As Becky, Walker doesn't seem to be having that hard a time of it. I'd imagine her real-life counterpart was wailing and screaming from the off (and she reportedly suffered post-traumatic stress disorder, quite understandably), but Walker seems to be resigned to this being one of those things, just another shit day at work where The Man is sticking it to her. Even at her most violated, something just doesn't gel, doesn't ring true.
Which brings us to the other problem - tonally, Compliance is all over the shop.
It starts out wanting to be a quirky, indie-flick, all odd shots and framings and use of incidental music - and banging BASED ON REAL EVENTS on the screen, in caps, which just serves to cheapen and trvilaise the story again - but then attempts to be a chilling thriller as Becky's life is put through the wringer. And it doesn't do either well. And it fails to make the most of the main character.

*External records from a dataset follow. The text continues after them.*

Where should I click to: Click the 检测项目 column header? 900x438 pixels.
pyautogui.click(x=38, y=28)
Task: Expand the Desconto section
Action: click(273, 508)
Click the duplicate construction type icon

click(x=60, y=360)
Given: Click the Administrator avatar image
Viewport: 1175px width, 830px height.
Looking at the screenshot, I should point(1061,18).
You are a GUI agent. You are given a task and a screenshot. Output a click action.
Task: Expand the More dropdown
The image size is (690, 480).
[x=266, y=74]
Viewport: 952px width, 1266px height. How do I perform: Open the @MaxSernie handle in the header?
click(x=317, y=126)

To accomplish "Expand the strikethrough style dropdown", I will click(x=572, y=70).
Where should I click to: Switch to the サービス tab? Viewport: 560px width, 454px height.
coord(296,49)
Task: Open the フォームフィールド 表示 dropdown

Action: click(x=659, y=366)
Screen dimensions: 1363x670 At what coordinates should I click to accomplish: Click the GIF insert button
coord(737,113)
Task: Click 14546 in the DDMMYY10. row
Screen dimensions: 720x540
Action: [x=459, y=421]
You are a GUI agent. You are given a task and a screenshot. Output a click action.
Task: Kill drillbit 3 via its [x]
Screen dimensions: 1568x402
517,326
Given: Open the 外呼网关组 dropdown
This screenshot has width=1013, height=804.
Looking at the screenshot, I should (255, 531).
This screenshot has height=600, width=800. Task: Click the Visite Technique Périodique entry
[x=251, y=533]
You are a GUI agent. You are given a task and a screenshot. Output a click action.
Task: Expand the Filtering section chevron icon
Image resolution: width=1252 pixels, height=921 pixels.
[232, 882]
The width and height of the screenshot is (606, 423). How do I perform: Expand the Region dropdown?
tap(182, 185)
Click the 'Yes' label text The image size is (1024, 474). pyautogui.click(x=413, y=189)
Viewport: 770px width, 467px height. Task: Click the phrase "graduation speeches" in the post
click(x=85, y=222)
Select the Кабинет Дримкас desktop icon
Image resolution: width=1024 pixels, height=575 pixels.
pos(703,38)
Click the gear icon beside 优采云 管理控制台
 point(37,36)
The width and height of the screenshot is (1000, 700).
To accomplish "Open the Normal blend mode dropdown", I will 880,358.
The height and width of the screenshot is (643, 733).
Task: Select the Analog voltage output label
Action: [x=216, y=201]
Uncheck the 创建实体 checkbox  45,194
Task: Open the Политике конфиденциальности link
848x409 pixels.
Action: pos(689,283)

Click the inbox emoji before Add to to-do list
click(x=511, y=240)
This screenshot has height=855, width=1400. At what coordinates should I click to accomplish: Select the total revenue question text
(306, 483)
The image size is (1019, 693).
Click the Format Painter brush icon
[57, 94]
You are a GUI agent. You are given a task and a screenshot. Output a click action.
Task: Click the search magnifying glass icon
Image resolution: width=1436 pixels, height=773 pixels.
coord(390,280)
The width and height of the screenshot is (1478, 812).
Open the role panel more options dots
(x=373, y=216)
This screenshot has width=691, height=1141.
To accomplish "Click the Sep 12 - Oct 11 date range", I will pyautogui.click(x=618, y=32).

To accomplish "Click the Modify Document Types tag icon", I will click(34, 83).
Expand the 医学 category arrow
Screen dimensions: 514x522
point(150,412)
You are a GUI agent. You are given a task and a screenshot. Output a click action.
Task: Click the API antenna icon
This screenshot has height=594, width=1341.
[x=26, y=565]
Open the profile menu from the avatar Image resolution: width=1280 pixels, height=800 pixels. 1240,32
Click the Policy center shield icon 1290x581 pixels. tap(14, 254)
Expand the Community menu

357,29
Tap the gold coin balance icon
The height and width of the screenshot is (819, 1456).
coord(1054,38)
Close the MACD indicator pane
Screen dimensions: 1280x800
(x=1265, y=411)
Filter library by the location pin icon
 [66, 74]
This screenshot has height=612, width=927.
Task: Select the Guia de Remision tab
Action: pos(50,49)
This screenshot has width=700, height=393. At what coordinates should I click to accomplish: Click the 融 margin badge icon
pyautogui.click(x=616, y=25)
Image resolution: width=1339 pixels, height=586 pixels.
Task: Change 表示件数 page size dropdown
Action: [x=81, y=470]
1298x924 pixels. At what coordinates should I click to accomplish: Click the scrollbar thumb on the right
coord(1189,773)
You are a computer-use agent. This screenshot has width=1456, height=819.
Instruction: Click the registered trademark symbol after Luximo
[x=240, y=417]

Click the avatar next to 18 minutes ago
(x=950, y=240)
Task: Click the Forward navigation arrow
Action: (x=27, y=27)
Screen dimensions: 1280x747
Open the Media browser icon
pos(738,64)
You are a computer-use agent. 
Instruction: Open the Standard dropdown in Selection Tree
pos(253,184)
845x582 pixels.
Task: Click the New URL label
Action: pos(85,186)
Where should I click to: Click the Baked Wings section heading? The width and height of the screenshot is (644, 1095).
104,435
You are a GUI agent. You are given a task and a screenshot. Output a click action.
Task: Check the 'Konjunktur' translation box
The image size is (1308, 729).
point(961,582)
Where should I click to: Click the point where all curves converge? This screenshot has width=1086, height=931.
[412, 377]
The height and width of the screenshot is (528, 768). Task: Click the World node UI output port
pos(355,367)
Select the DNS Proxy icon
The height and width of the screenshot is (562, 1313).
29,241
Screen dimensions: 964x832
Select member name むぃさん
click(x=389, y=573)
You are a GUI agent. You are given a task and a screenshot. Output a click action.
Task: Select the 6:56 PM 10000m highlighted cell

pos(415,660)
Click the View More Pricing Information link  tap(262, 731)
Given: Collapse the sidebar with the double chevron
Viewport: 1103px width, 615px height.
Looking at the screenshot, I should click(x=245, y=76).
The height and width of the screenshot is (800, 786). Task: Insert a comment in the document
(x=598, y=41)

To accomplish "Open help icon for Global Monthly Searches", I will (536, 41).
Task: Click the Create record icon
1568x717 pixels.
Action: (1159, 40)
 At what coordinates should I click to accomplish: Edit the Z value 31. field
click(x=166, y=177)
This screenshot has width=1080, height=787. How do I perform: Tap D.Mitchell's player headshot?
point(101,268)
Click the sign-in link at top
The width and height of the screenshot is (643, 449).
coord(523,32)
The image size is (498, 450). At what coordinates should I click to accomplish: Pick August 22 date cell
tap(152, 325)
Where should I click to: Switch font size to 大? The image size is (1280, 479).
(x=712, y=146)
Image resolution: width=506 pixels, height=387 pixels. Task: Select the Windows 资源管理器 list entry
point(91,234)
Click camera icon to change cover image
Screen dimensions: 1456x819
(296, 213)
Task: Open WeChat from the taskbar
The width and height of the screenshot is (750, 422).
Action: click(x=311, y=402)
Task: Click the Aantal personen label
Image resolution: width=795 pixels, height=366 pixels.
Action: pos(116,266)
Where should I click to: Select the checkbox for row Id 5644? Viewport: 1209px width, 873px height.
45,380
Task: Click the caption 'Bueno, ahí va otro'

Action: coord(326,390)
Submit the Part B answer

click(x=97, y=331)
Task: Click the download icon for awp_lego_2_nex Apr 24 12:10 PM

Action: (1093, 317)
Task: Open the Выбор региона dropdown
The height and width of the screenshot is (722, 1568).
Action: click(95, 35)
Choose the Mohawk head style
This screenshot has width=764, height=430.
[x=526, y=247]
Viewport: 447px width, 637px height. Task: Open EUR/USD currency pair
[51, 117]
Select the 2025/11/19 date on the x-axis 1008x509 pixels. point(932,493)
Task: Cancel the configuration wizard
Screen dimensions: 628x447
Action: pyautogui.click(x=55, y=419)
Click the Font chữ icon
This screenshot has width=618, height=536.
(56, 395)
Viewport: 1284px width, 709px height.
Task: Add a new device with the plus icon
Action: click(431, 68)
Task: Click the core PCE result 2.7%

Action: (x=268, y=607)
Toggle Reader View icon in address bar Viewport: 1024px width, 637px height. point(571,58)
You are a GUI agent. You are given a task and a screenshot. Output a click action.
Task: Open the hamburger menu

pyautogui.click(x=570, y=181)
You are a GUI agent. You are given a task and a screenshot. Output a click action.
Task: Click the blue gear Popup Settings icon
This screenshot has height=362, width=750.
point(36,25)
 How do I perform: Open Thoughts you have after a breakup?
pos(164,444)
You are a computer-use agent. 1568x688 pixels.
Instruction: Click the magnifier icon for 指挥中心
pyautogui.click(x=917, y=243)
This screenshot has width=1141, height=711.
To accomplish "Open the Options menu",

Becky should be the focus here. It's her life being ruined, her body being used as another man's plaything, but that's not what you take from this. This is actually Sandra's story. How her day was turned upside down by the prank call, how her fiance did a bad thing.
A point rammed home at the end of the film. And this is wrong.
You should be watching this feeling shame for those who didn't do more, you should be angry at one man's idea of fun, you should at least have a clue as to why he's doing this, but none of that happens.
Instead the whole thing just serves to annoy.
Especially at the end.
Oh, actually there's a third thing - the dialogue has clearly been written by someone who doesn't actually listen to how people talk. Which, again, takes off any edge this film thought it might have.
Basing this film on real events isn't enough, and by labouring that point writer/director Craig Zobel has cheapened what was, in essence, a horrible crime. His villain (Pat Healy) isn't nearly evil enough or seemingly motivated to carry out this crime, he frankly seems bored (the real-life guy had an apparent fantasy of being a cop, something only hinted at here).
And telling us how many times this crime was carried out, without telling us what actually happened to the real-life scammer (the man who was arrested was not convicted), only serves to add to the feeling that this film was made with less than honourable intentions.
The real story deserves to be told properly, not turned into an unthrilling thriller that would embarrass most first year film students.